» **EXERCISE MATERIAL**

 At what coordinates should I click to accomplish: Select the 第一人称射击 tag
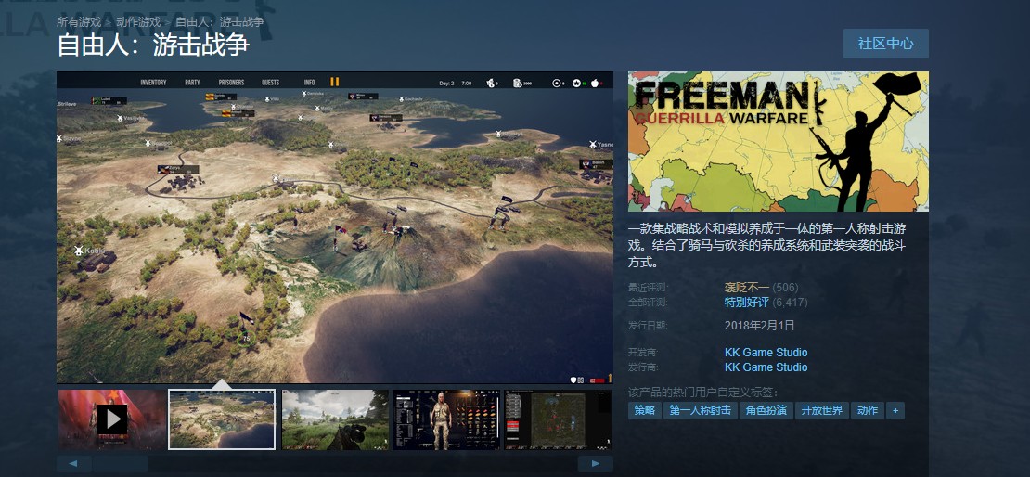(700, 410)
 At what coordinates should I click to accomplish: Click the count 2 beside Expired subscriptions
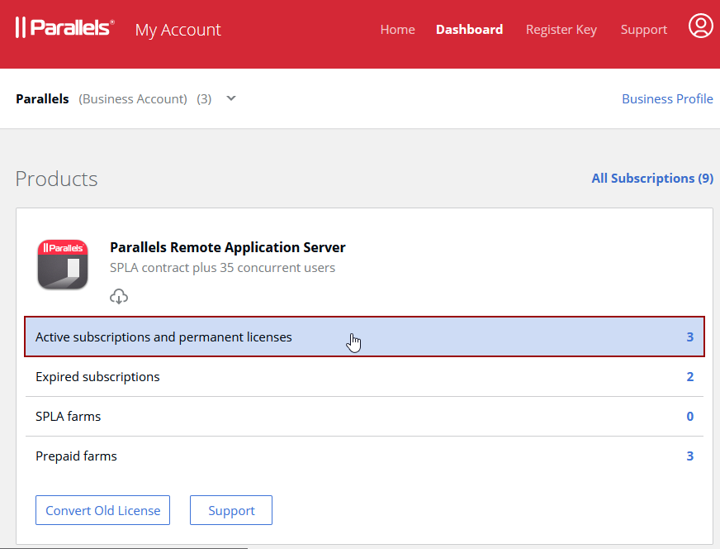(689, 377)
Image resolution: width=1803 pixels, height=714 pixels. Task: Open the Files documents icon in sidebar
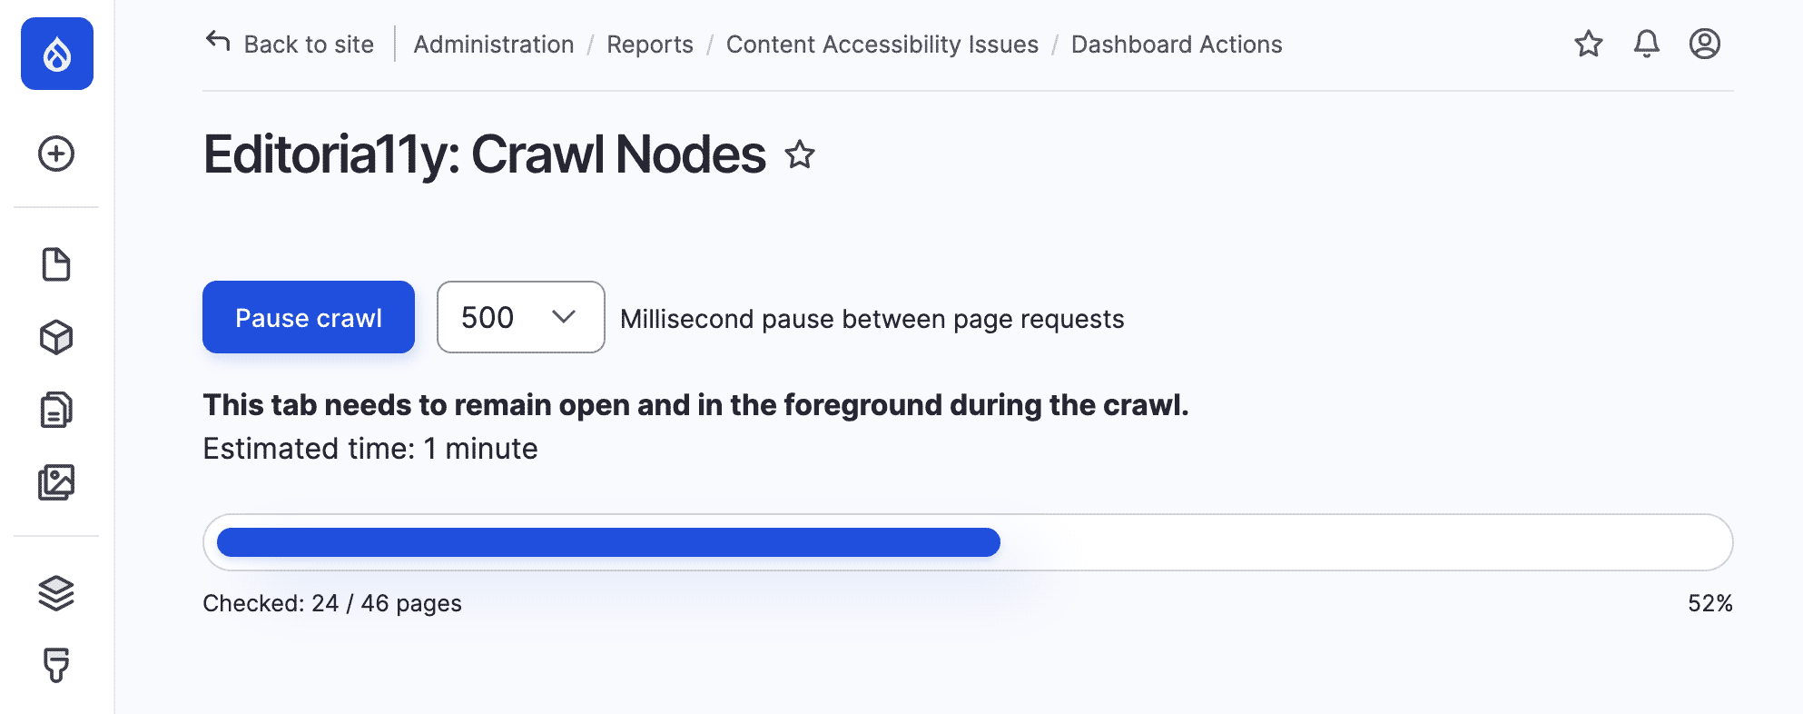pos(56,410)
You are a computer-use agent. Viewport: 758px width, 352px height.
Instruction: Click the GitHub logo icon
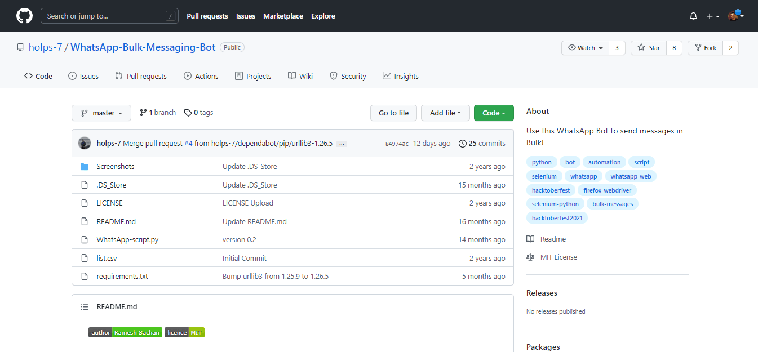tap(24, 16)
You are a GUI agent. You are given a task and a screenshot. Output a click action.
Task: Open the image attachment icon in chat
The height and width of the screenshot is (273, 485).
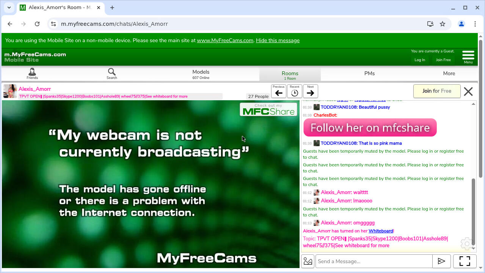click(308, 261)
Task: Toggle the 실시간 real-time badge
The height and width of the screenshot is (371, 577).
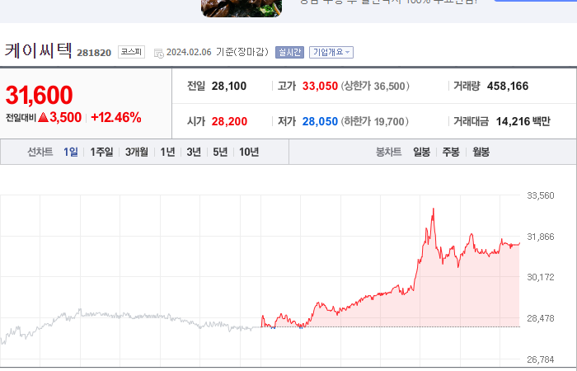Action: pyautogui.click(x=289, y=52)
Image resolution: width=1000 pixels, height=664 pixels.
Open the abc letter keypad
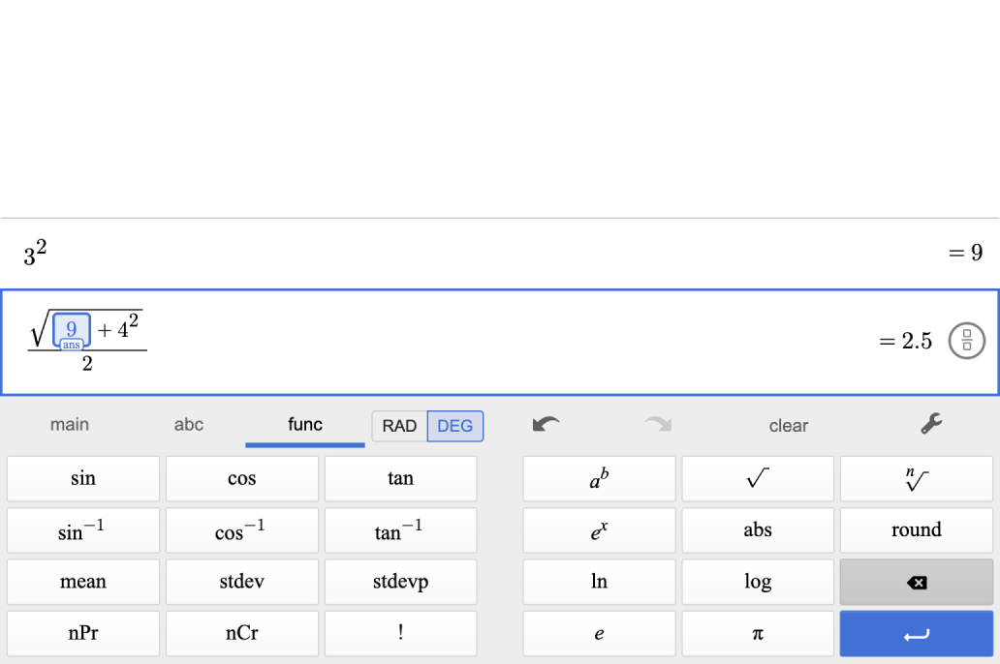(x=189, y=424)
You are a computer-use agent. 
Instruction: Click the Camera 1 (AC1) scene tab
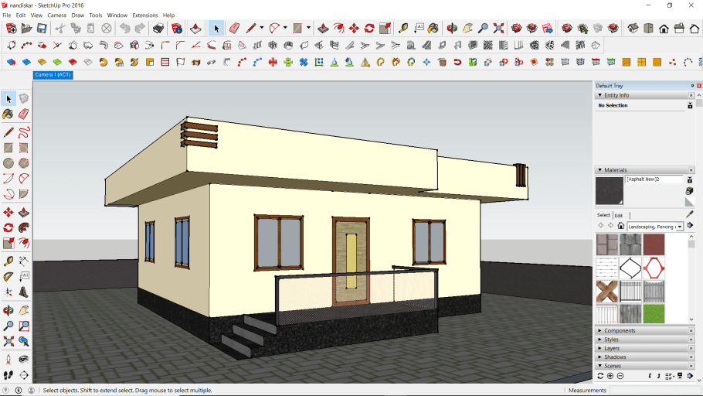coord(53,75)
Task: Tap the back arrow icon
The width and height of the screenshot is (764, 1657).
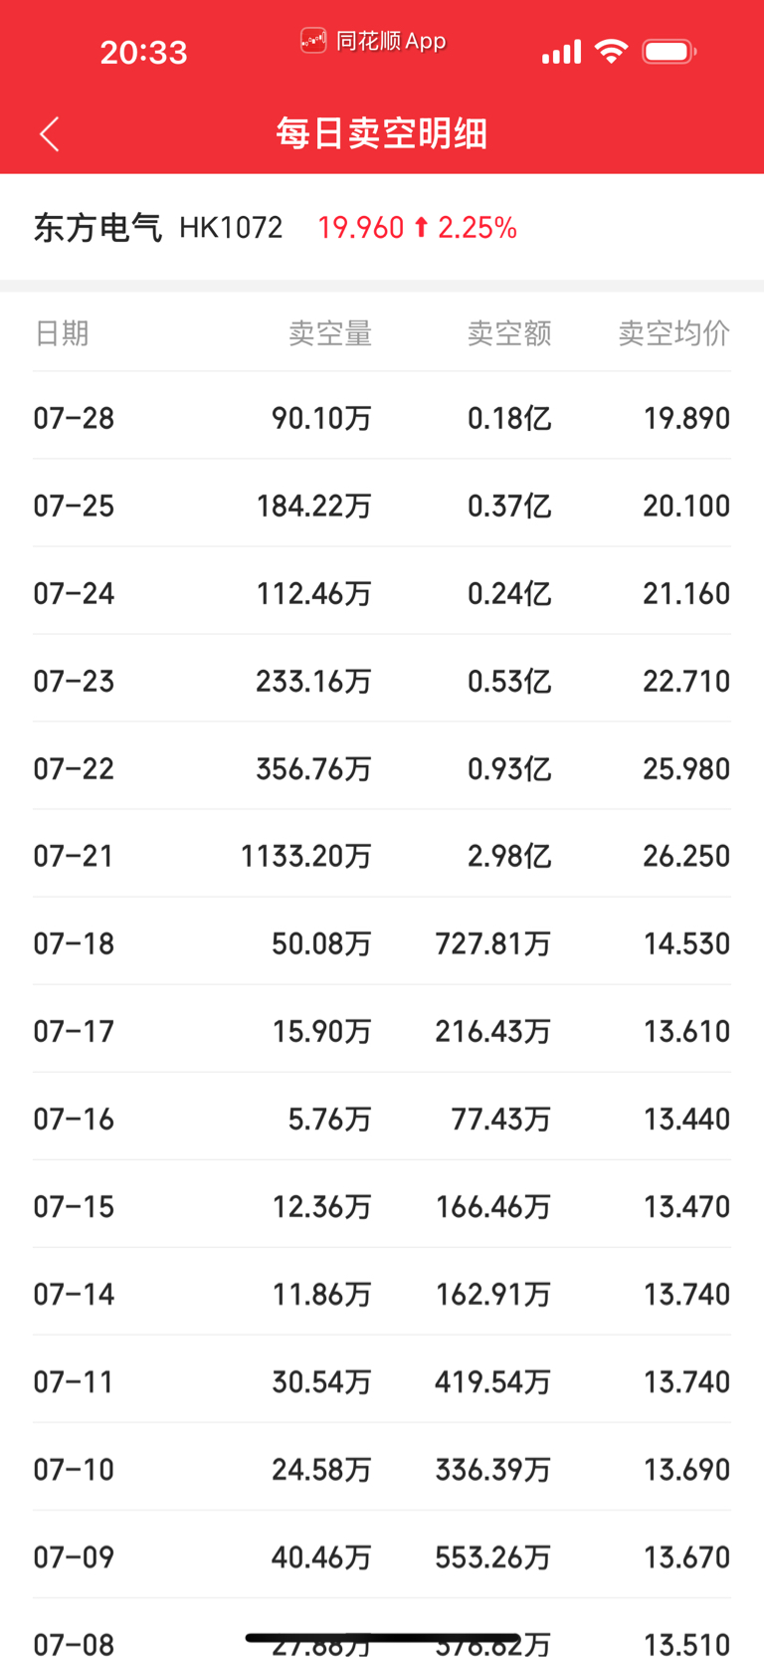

» **DIRECTIONS**
An exact copy of the lines from the one with "Open the abc letter keypad" through the end of the records: produce that and nothing more, leaving out the pictures.

» **THE ANSWER**
Open the abc letter keypad
(x=189, y=424)
You are a computer-use agent. 
Instruction: Click the Camera 1 (AC1) scene tab
coord(53,75)
Task: Tap the back arrow icon
The width and height of the screenshot is (764, 1657).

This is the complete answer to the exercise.